Businesses tend to budget for the have-to's. To make a million widgets, we have to purchase the hard materials, labor and overhead to do so. Make another million? Multiply by two.

What about the softer skills needed to complete the order? New people, new demands, product changes, promotions and resignations all mean the workplace is forever changing. Your ability to deliver is always changing. It is a mistake to ignore soft-skills learning or to view it as a one-and-done process.

Everyone knows an operator must know how to run a machine, adjust it, solve its quirks and coax it into maximum output/minimum waste. Do business leaders also value softer skills such as a manager's ability to resolve problems fairly, communicate well, inspire best efforts, set and attain goals and retain the best employees?

Yes, business leaders probably value the skills of good managers. But the lack of budgeting and planning for regularly improving managerial soft skills tells a different story. More than half the employers we surveyed had no budget for managerial training! They may in fact do some here and there, but the lack of a comprehensive plan to raise and maintain solid soft skills among the very people expected to manage others to do their best is shocking.

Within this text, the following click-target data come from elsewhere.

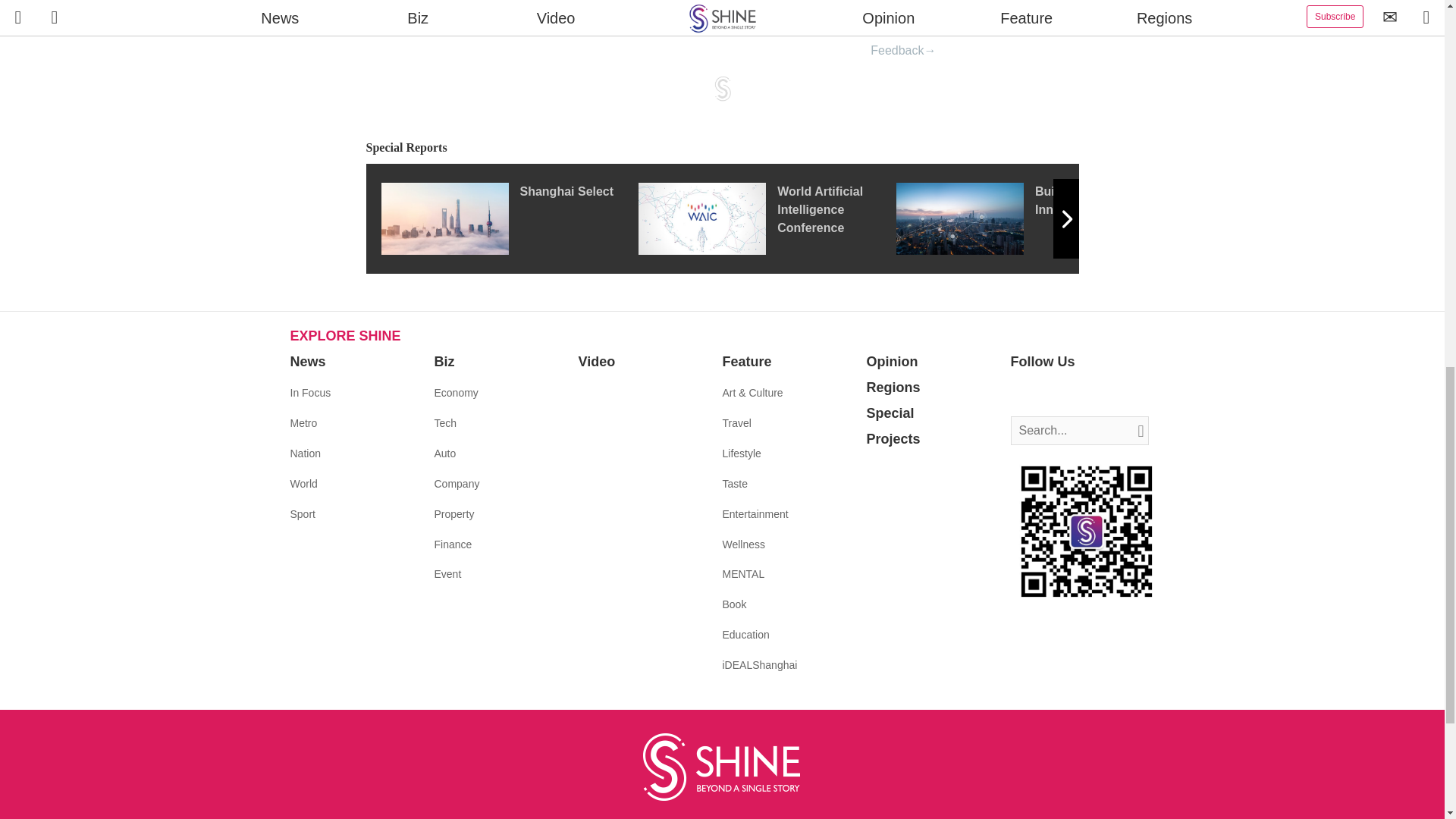
Follow us on Youtube (1090, 393)
Follow us on Instagram (1067, 393)
Shanghai Select (508, 217)
Special Reports (721, 148)
World Artificial Intelligence Conference (767, 217)
Follow us on Facebook (1021, 393)
Building an Innovation Hub (1024, 217)
Follow us on Wechat (1112, 393)
Follow us on Twitter (1044, 393)
Given the description of an element on the screen output the (x, y) to click on. 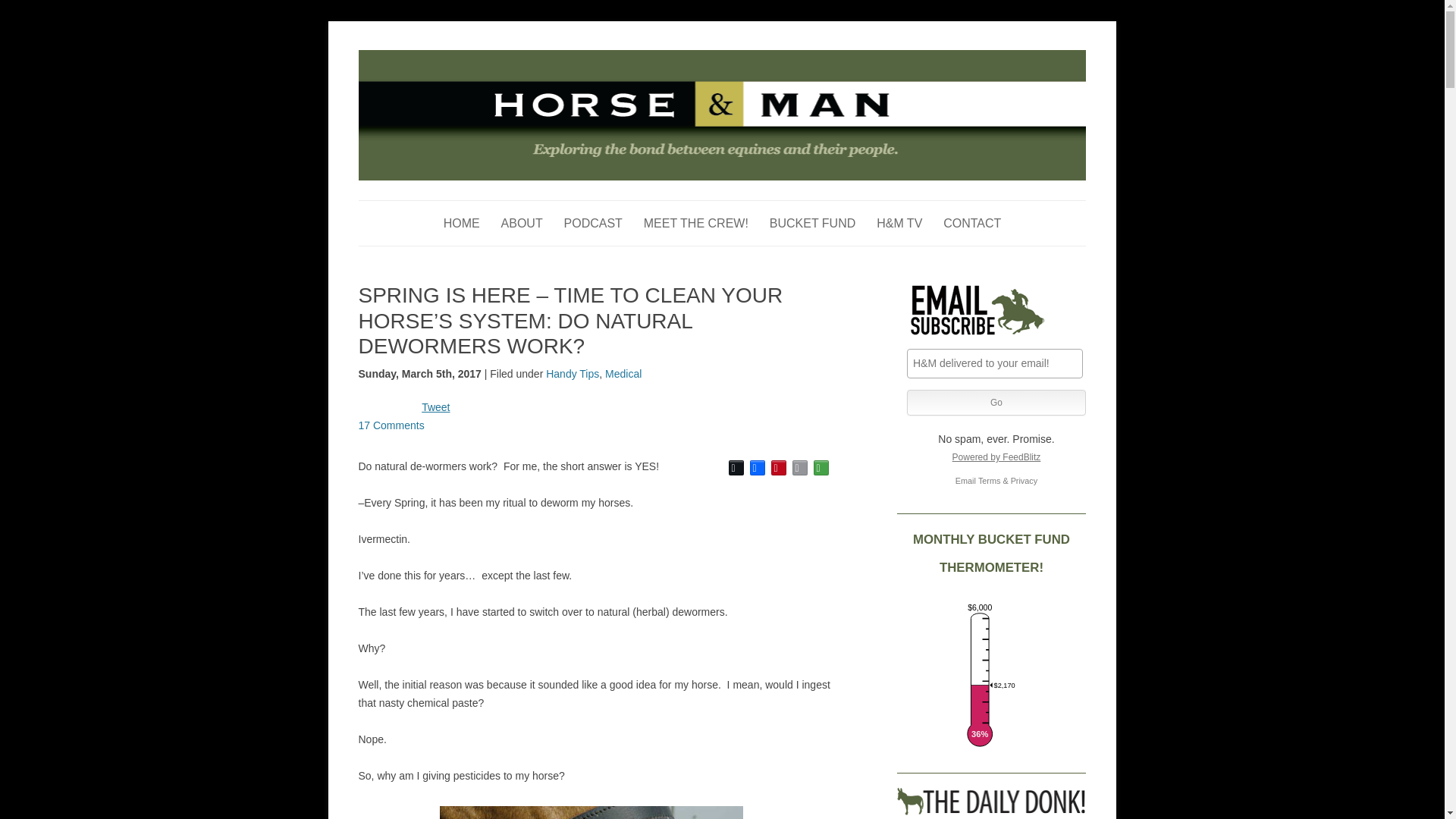
ABOUT (521, 222)
Pinterest (778, 467)
Contact Horse and Man (972, 222)
Horse and Man (428, 57)
The Drop in the Bucket Fund Story (813, 222)
MEET THE CREW! (695, 222)
Skip to content (757, 204)
Email This (799, 467)
Tweet (435, 407)
CONTACT (972, 222)
Medical (623, 373)
Handy Tips (572, 373)
Meet the Horse and Man Crew (695, 222)
About Horse and Man (521, 222)
Go (996, 402)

We hear HR leaders complain about poor behaviors of their managers and the lack of financial support from top management. They say owners and CEOs like to talk about and fund "sexier" projects. What is sexier than success? Can you get and keep the best employees and produce the best products and services without skilled managers? Worse yet, what if your managers actually show destructive behaviors?

Let me try to make a point. If you could have only a workforce trained in their technical/work skills or managers and leaders that know how to manage and lead for best behaviors and results, which would you choose?

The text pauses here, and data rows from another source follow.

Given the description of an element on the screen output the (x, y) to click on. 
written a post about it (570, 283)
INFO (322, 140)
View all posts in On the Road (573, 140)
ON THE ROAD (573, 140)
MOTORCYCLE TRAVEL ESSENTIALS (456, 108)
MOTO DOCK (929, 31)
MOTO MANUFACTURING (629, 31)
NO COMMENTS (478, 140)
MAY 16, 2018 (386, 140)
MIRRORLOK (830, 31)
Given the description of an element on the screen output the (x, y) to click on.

Technical skills in most businesses are a baseline necessity and a ticket to compete. Every competitor has the same baseline skills. Companies with good technical skills alone stand at a disadvantage against those that possess both a workforce with technical skills and managers who know how to create the work skills needed to succeed.

No one suggests soft skills will cure all ills or make a bad product into a good one. I do suggest that employers (and managers) who ignore or defer growth in fundamental soft skills will find it difficult to succeed against competitors who do invest.

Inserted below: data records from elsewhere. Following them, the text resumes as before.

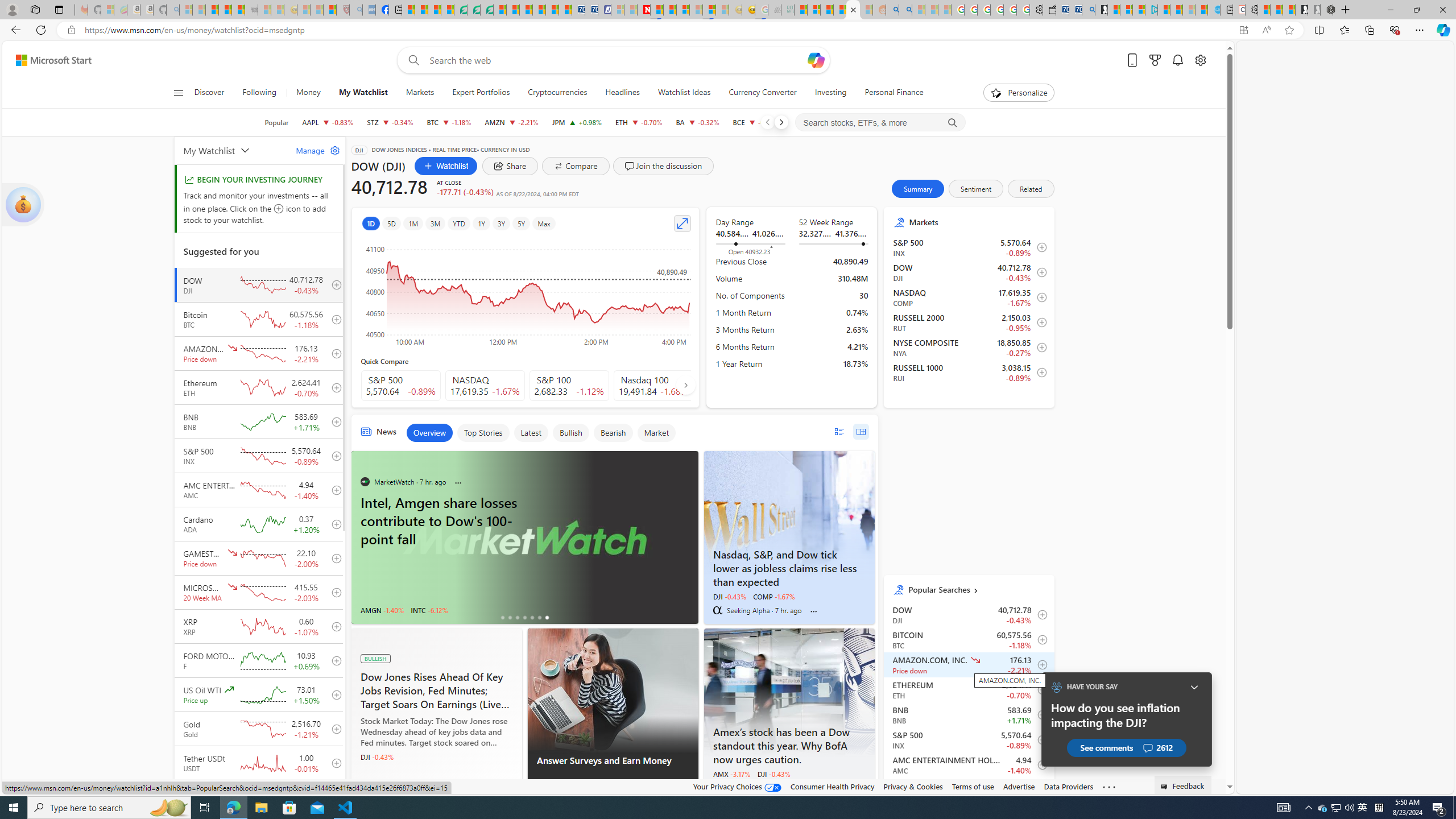
Overview (429, 432)
Terms of use (973, 785)
Terms of Use Agreement (473, 9)
App available. Install Start Money (1243, 29)
Class: recharts-surface (526, 292)
JPM JPMORGAN CHASE & CO. increase 216.71 +2.11 +0.98% (576, 122)
Your Privacy Choices (737, 785)
Personal Finance (889, 92)
Compare (575, 166)
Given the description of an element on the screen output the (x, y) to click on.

There is no single best method for your managers to learn. A combination of teaching, practicing, making mistakes, peer learning, preventing repeat mistakes and solid mentorship is a good start. Time and money for ways to work on management skills together (rather than just solve daily brushfires) is another.

Learning is a one-time event only if you have low expectations. Give your managers and employees the tools they need to succeed.

Bruce Clarke, J.D., is president and CEO of CAI, a human resource management firm with locations in Raleigh and Greensboro.